Le train sursauta en abordant le secteur de l'aiguillage. Ella et Tania comprirent le message mâchonné par le haut-parleur ... à peu de chose près : "Stuttgart, Stuttgart, quinze minutes d'arrêt".

Dans le même temps, les deux jeunes femmes épiaient les deux costumes et l'imperméable bleu pâle qui avaient investi le quai quelques minutes avant elles. Pas de doute, c'était bien des MS. Ella souffla:

— Vous les avez reconnus ?

— Clairement, opina Tania. Le plus grand, c'est Sanders.

— Et le petit costume, frissonna Ella, c'est Lookuir.

La brunette réfléchit.

— Je connais aussi celui qui porte l'imper: Lycran.

— Nycron, corrigea sa partenaire, Rodney Nycron.

Tania grimaça.

— Rien que du beau linge.

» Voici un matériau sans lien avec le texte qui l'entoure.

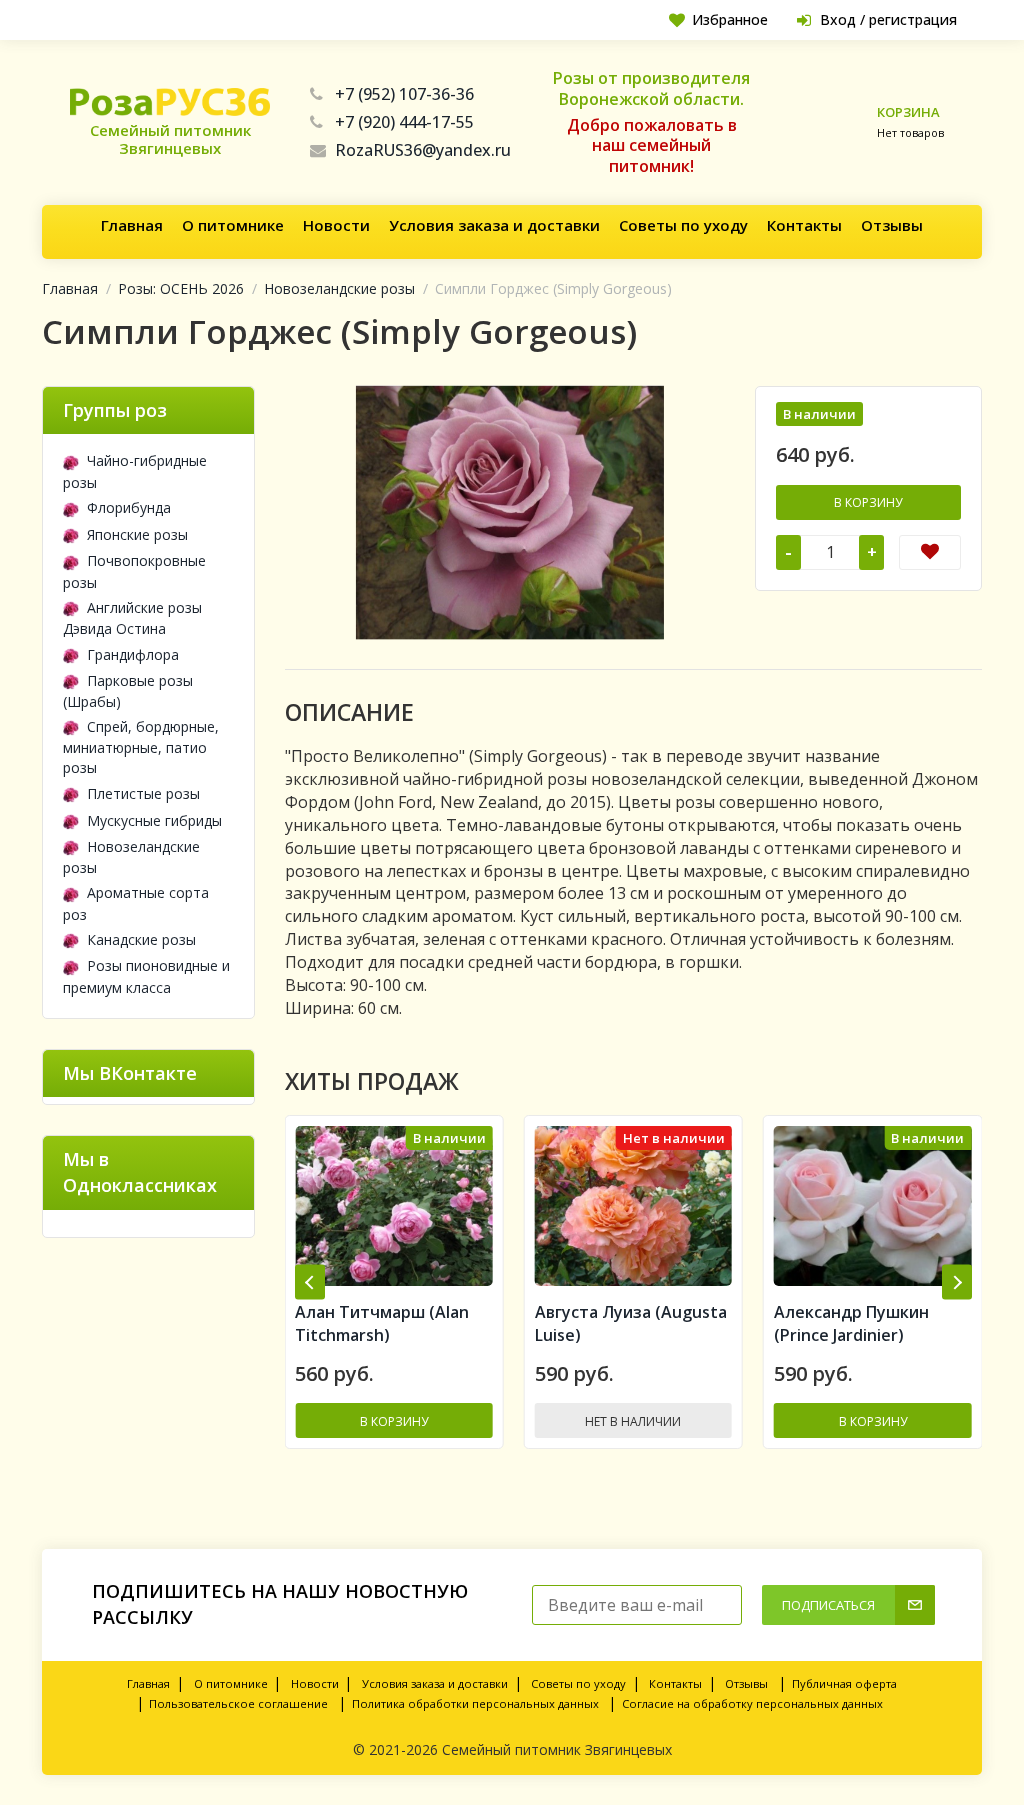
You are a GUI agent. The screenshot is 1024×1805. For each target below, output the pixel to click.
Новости (336, 225)
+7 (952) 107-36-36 (404, 94)
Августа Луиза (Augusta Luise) (391, 1323)
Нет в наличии (394, 1421)
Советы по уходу (683, 225)
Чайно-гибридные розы (135, 471)
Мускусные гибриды (154, 820)
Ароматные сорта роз (136, 903)
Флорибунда (129, 507)
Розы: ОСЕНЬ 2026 (181, 288)
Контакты (804, 225)
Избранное (730, 19)
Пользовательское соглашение (238, 1703)
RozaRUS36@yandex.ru (423, 150)
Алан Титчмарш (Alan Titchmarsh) (861, 1323)
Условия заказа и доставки (494, 225)
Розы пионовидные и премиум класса (146, 976)
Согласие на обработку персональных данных (752, 1703)
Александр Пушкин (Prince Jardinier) (612, 1323)
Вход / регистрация (888, 19)
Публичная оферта (844, 1683)
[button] (310, 1282)
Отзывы (892, 225)
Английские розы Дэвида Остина (132, 618)
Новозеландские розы (339, 288)
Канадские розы (141, 939)
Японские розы (137, 534)
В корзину (868, 502)
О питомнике (233, 225)
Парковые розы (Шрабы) (128, 691)
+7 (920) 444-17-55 (404, 122)
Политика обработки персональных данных (475, 1703)
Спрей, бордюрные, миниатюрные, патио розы (141, 747)
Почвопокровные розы (134, 571)
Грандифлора (133, 654)
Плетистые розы (143, 793)
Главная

La partie s'annonce difficile.

Elle palpa le Beretta 82 au travers de sa veste de tailleur pour se rassurer.

De son côté, Ella suivait d'un regard oblique le dénommé Nycron. Un éclair passa dans ses yeux d'opale. 'Play the game', énonça-t-elle mentalement, dans une démarche qui tenait autant du toc que de la superstition, une saveur sucrée sous la langue accompagnant ses pensées.

Une drôle de personnalité, Ella. Une femme qui concevait l'existence comme une ligne discontinue d'épreuves et de plaisirs, ces deux notions étroitement liées. A l'heure où elle aurait dû craindre pour la réussite de sa mission, pour sa vie peut-être, où le danger se matérialisait, elle sentait monter en elle une excitation qu'elle savait ne devoir s'apaiser que dans un contact direct avec le péril. Dans ces moments-là, la jeune femme rieuse et épanouie laissait place à une chasseresse impitoyable aux sens aigus. Ses joues se creusaient, son pouls s'accélérait. Une fois son objectif établi, plus rien d'autre ne comptait. Ceux qui ont vu 'La chasse du Comte Zaroff' peuvent comprendre. Ella était une spécialiste de la 'Man hunt', selon sa propre expression. Cet instinct se voyait renforcé par une confiance aveugle en ses moyens, qui confinait au complexe de supériorité. Ceci s'expliquait par le fait qu'elle n'avait jamais rencontré l'échec.

Elle avait avec les hommes des rapports très particuliers. On eût dit qu'elle voulait se les approprier et démontrer dans le même temps leur faiblesse. Contredisant l'un, couchant avec un autre, en supprimant un troisième. Peu importait que cette supériorité fût rhétorique ou physique.

Le défi lancé à Burton illustrait magnifiquement sa manière d'agir. Interpellée par le feu roulant des vantardises du bonhomme, elle n'avait pu s'empêcher d'intervenir. Non point pour lui river son clou, ce qui eût été banal, mais pour sentir l'aiguillon du risque se perdre dans l'ivresse d'une victoire promise. Le jeu se révélait d'autant plus intéressant que la proie semblait vigoureuse, voire brillante.

Le désarroi perceptible de Burton lui avait injecté une dose de satisfaction à nulle autre drogue comparable.

Radieuse, elle avait décrété:

— Granyt s'est fissuré.

Tania, rompue à l'ironie de sa coéquipière, n'avait pas relevé le trait d'humour.